Closure of transffer function: f^i
Let m1=f(m0), m(i-1) = f^(i-1)(m0), m(i) = fof^(i-1)(m0)
After i-1 iterations
- Loop invariant: m1(v) = m0(v) => m(i-1)(v) = m0(v)
- Basic induction: m1(v) = m0(v) + c => m(i-1)(v) = m0(v) + c(i-1)
After the ith iteration:
- m1(v) = c0 + \sum_k{ck*m0(vk)} + \sum_j{cj*m0(vj)} where vk is a loop invariant variable, and vj is a basic induction variable incremented by Cj (capital C is different from small c)
- => mi(v) = c0 + \sum_k{ck*m(i-1)(vk)} + \sum_j{cj*m(i-1)(vj)}
- => mi(v) = c0 + \sum_k{ck*m0(vk)} + \sum_j{cj*(m0(vj) + Cj(i-1))}
- otherwise => mi(v) = unknown
After unknown number of iterations: Let m* = f*(m)

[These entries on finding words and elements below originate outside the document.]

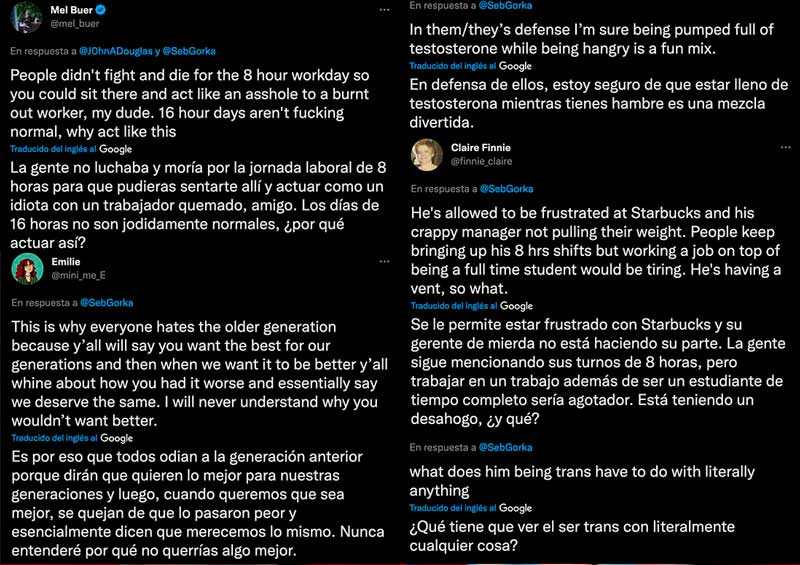Click Claire Finnie's profile picture
This screenshot has width=800, height=565.
click(x=425, y=154)
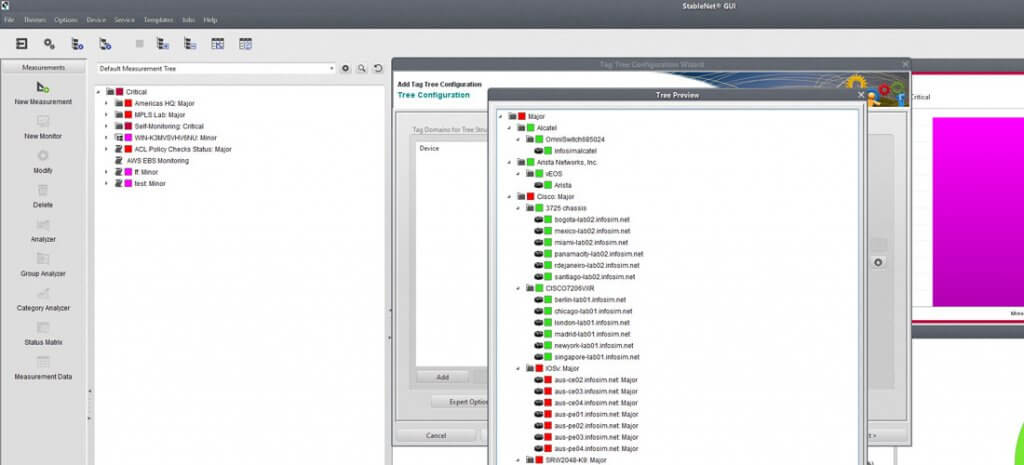Screen dimensions: 1024x465
Task: Click the gear icon beside tree dropdown
Action: [346, 69]
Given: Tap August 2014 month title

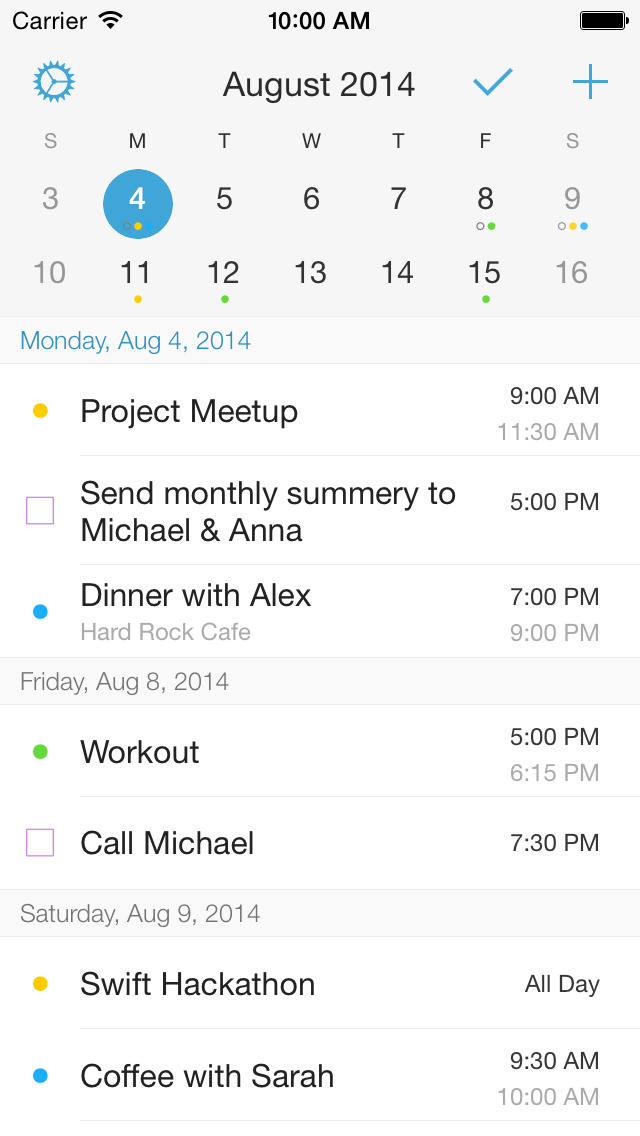Looking at the screenshot, I should coord(319,85).
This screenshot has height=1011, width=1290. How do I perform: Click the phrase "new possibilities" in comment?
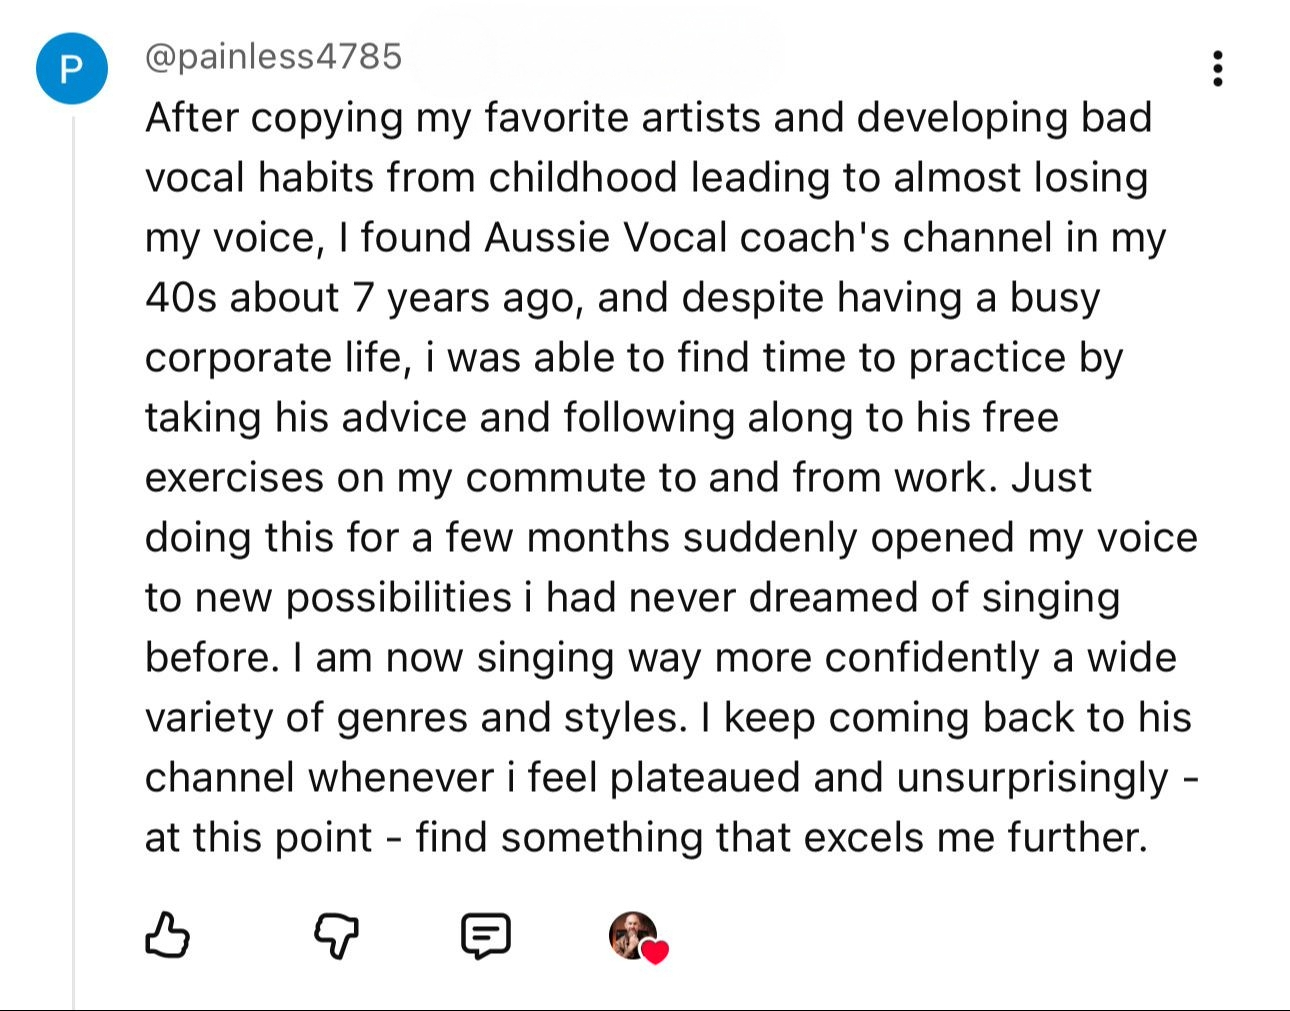pos(353,598)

- m1(v) = c0 + \sum_k{ck*m0(vk)} where vk is a loop invariant variable
- => m*(v) = c0 + \sum_k{ck*m0(vk)}
- otherwise => m*(v) = unknown

Summary: region-based analysis is an alternate algorithm for iterative data-flow. It works in transfer function space with composition (o), meet (^) and kleene start (*) operators. Bottom-up analysis summarizes the effect of regions with transfer functions.

Induction variable analysis is useful for strength reduction and for symbolic analysis for parallelization.